**AIM OF THE EXERCISE**
For the entries below, repeat exactly each line starting with the one that contains "You are a computer-use agent. This" and going on through the one that contains "Instruction: Tap the back chevron arrow", and no others.

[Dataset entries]
────────────────

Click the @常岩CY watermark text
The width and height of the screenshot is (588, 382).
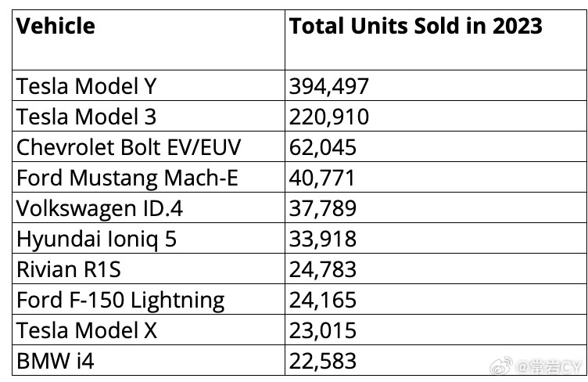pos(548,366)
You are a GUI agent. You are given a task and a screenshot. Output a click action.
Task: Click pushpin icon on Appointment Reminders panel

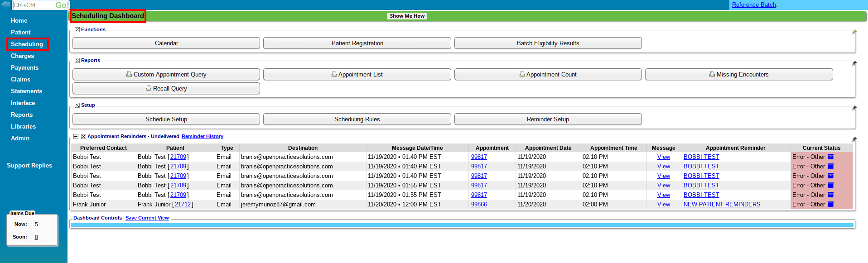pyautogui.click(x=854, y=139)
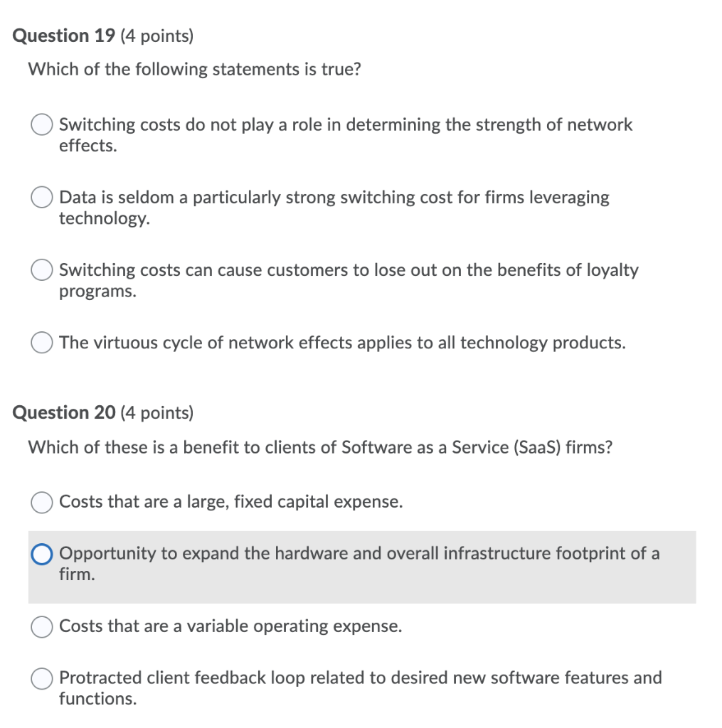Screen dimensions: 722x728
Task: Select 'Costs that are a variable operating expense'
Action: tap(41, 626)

────────────────

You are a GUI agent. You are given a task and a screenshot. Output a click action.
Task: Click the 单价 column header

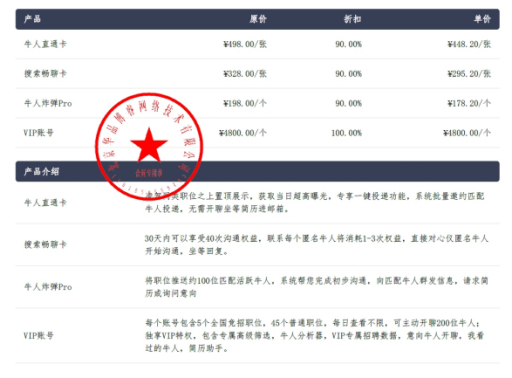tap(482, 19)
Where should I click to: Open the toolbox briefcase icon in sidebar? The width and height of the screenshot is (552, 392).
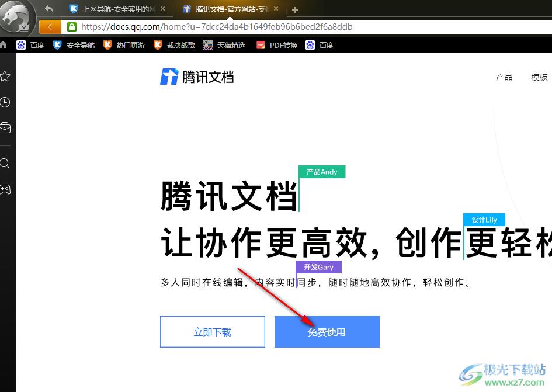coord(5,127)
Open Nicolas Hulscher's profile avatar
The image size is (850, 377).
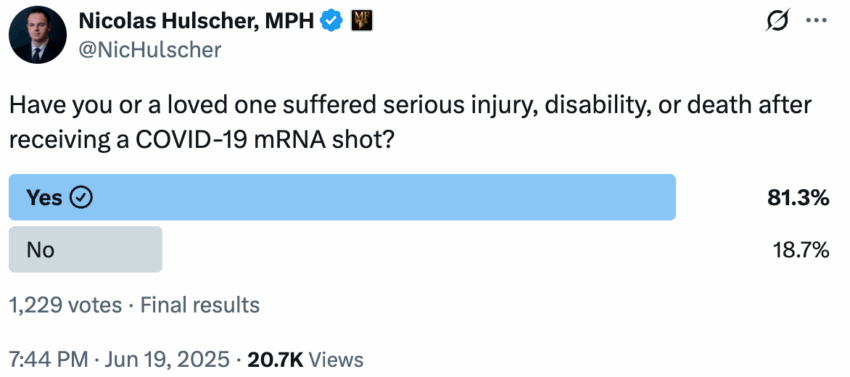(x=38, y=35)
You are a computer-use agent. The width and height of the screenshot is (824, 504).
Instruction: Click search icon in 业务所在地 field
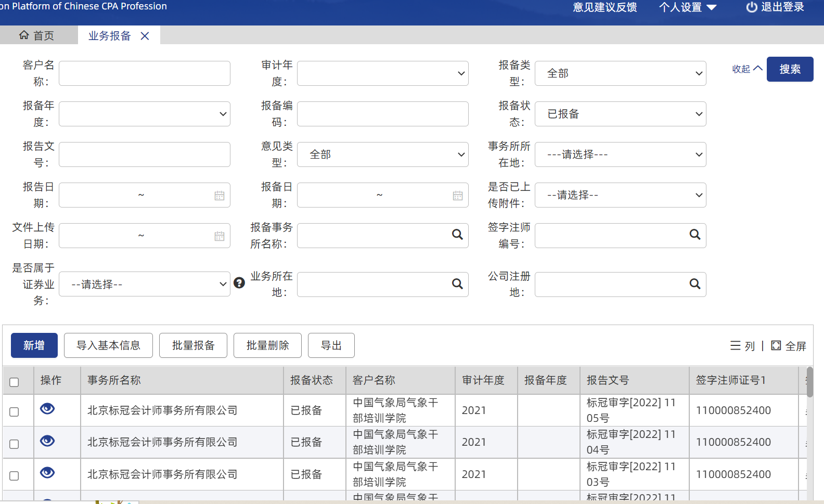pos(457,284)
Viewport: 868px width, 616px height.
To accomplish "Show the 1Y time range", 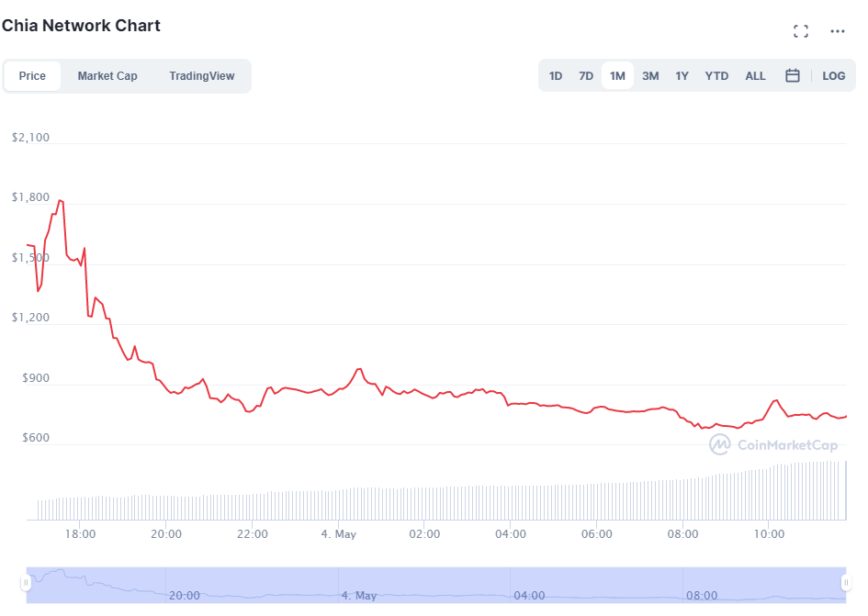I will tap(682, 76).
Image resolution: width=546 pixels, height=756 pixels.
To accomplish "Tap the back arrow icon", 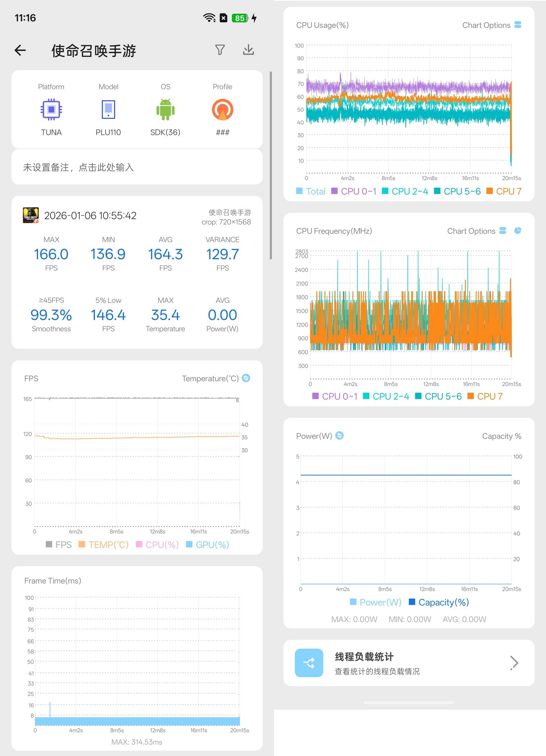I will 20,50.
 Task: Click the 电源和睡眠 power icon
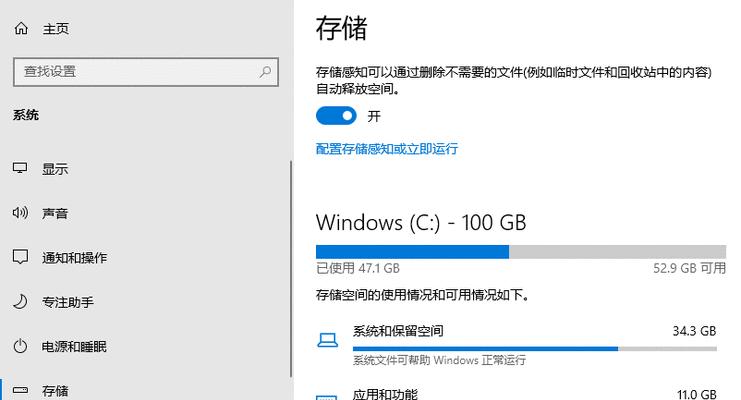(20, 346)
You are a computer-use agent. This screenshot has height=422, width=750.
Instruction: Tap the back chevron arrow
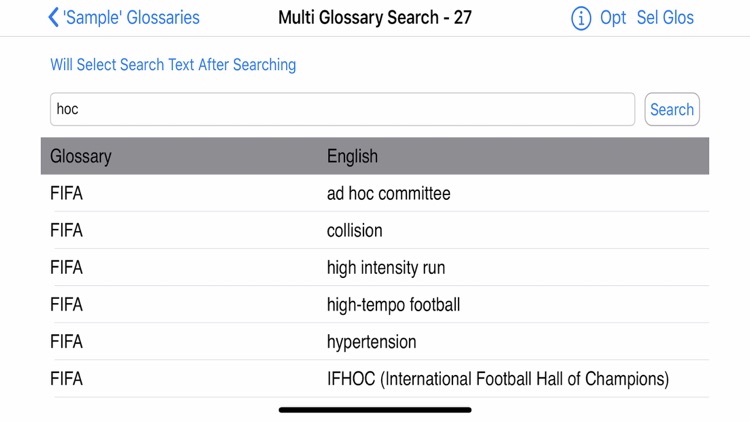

────────────────

**THE COMPLETED TASK**
You are a computer-use agent. This screenshot has height=422, width=750.
Instruction: Tap the back chevron arrow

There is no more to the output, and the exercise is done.